New York City Waste Equity Law
|Policy Jurisdiction||Local — New York, NY|
|Tags||JEDI, Sustainable Building, Waste Equity|
New York City’s Council passed Local Law 152 in 2018 – seven years after the City adopted its Solid Waste Management Plan (SWMP) – to equitably distribute the waste collection process throughout the City to balance the infrastructural burdens across all boroughs.

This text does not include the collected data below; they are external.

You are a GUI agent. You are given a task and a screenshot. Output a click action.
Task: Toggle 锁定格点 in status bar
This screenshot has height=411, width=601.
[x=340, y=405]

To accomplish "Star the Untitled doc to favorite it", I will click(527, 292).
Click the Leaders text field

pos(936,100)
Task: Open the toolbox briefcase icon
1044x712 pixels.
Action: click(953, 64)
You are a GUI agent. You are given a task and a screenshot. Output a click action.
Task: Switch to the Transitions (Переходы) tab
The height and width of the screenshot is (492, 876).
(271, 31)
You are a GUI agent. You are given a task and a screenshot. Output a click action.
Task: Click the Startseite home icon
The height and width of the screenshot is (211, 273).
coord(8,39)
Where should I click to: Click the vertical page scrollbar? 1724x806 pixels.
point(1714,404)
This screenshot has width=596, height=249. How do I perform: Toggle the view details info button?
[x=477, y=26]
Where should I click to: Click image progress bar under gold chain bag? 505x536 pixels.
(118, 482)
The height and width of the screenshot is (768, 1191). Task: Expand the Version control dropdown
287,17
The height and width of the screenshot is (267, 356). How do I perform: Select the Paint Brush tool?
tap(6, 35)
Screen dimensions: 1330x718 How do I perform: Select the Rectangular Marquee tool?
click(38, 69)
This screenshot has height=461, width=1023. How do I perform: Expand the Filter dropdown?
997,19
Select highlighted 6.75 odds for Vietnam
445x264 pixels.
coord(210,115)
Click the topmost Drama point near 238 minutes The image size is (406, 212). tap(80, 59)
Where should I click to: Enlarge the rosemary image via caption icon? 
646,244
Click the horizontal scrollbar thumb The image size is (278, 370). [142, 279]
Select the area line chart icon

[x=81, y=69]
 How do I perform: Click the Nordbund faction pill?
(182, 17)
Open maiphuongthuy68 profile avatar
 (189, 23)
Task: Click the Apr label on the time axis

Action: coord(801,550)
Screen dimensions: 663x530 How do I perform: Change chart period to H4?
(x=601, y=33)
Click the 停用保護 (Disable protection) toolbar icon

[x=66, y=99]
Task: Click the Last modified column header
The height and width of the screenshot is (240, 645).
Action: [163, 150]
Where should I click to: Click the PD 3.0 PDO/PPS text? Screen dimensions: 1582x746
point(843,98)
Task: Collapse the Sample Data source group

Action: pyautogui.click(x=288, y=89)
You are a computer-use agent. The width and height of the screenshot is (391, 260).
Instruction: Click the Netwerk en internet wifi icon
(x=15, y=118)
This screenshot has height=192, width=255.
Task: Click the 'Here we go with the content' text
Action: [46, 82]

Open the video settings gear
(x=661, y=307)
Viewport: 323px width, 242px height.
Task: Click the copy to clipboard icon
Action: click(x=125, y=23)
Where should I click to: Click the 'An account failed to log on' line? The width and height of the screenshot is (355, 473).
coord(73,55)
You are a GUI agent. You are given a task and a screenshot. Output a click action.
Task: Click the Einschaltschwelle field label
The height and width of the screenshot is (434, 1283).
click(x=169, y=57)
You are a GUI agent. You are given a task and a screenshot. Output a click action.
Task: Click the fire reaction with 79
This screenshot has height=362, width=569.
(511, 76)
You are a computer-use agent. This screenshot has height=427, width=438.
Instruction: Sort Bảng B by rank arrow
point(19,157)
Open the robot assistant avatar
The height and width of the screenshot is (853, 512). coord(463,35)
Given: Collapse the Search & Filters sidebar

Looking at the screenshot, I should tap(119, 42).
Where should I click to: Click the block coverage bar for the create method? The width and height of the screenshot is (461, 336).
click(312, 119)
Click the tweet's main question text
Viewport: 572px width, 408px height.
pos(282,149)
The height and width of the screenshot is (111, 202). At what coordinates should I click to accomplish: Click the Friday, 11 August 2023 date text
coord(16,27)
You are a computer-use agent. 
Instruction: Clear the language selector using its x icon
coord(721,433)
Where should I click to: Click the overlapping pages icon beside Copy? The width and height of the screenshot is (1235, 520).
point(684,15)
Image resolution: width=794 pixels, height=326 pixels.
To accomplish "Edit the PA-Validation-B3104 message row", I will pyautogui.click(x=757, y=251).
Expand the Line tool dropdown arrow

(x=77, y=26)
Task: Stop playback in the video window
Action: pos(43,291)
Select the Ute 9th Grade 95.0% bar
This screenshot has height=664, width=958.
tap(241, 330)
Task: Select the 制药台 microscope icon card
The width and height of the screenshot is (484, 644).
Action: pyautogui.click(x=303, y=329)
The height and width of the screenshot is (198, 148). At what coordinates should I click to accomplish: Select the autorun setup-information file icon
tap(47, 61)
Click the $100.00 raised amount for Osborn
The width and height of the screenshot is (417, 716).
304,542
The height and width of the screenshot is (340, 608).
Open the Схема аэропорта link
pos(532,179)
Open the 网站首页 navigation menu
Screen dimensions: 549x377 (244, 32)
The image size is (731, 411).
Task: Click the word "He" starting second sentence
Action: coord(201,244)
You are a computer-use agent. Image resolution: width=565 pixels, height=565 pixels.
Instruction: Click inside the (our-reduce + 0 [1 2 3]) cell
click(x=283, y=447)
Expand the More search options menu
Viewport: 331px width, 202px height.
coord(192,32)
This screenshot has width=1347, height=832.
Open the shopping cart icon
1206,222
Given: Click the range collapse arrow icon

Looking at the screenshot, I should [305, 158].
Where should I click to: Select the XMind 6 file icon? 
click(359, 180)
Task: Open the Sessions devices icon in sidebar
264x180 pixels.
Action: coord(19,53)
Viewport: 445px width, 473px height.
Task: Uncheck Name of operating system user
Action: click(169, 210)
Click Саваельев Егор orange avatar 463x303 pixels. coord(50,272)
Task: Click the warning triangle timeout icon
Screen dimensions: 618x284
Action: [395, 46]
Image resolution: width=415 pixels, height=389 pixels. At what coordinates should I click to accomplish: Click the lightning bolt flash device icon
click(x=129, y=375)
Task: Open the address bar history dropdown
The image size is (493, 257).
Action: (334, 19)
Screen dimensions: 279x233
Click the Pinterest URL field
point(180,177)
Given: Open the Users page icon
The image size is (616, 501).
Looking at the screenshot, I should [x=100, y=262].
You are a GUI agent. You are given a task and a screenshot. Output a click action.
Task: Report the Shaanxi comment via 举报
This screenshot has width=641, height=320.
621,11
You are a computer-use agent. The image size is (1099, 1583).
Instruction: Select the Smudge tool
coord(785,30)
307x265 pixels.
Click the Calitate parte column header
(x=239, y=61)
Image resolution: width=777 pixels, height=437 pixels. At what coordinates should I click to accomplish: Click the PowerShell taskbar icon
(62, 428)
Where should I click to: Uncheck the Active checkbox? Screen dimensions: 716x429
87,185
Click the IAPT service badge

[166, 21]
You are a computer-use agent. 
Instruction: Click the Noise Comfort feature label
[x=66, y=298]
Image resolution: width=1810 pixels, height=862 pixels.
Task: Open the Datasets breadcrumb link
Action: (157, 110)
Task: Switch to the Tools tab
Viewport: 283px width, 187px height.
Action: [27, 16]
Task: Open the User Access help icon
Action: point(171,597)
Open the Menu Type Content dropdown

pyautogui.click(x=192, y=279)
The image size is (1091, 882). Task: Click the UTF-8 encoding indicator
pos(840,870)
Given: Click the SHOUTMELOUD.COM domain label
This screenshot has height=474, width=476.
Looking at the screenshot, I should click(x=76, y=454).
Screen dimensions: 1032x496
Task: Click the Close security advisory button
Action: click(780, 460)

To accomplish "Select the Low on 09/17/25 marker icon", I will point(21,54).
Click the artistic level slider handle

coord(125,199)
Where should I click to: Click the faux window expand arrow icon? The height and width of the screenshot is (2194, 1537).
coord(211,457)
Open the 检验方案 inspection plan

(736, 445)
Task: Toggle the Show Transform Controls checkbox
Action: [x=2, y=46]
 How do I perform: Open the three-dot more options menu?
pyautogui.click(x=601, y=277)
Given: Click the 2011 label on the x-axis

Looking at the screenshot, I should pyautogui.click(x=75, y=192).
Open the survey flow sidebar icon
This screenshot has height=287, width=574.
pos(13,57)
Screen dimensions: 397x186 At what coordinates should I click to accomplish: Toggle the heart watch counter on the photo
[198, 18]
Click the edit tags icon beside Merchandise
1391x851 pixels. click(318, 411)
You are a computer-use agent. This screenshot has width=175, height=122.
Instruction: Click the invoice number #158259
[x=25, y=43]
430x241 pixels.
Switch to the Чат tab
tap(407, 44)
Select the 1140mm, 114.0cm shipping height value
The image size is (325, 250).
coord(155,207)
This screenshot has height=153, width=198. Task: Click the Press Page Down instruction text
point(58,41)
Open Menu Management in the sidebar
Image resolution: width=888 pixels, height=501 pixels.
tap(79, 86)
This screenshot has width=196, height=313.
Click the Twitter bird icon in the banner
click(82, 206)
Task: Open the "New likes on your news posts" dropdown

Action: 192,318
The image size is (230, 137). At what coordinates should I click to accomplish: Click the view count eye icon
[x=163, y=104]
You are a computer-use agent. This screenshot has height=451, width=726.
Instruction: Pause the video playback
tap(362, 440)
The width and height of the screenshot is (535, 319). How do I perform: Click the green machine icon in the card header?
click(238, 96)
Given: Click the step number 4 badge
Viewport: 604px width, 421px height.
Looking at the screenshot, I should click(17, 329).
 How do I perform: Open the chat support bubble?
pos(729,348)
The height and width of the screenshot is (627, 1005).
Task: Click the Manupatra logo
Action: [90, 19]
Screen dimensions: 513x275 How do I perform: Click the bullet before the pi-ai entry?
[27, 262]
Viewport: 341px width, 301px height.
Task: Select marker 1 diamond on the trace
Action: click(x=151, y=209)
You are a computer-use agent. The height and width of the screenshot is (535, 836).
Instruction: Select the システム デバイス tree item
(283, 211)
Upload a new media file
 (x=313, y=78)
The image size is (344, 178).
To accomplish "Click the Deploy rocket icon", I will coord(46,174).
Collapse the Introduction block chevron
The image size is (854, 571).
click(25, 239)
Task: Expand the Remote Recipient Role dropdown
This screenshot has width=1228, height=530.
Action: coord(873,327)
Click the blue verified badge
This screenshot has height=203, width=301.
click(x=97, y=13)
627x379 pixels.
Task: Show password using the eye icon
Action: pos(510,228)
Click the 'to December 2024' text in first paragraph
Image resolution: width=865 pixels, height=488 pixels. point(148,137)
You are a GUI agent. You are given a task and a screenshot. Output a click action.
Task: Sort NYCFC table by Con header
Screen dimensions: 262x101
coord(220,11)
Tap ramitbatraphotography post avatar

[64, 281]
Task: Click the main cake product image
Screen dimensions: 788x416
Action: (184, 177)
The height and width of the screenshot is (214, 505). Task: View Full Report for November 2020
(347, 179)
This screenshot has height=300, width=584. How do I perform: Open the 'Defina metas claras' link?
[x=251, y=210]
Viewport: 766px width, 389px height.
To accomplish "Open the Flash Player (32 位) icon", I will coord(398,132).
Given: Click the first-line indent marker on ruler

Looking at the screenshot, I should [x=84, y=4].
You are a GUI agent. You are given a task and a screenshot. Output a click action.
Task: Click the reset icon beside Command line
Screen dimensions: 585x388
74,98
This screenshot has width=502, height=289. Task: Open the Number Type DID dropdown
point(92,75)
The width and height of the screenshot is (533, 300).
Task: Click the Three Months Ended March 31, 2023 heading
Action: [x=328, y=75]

Before Local Law 152 went into effect, North Brooklyn, Southeast Queens, and the South Bronx experienced a disproportionate number of privately-operated transfer stations in their communities.1 Consequently, these neighborhoods — primarily low-income communities of color — were disproportionately experiencing health concerns and other hazards associated with heavy truck traffic and air pollution. In response, Local Law 152, better known as Waste Equity Law:
- Reduces the amount of waste private transfer stations can accept by up to 50% in North Brooklyn and 33% in the South Bronx and Southeast Queens2
- Prohibits new waste transfer stations from entering neighborhoods handling over 10% of the City’s waste3
- Requires the Department of Sanitation to submit quarterly and annual reports to the mayor and the speaker of the council
- Helped the City reduce over 10,000 tons of waste processing capacity in four districts4
The Waste Equity Law, and Solid Waste Management Plan, are made possible by a coalition led by the NYC Environmental Justice Alliance in partnership with New York Lawyers for the Public Interest. The plan establishes the structure of the City’s solid waste management through 2025 and will drive down truck traffic and greenhouse gas emissions. These changes will lead to cleaner air, less congested (and safer) streets, the adaptation of resilient infrastructure, and healthier environments for all residents.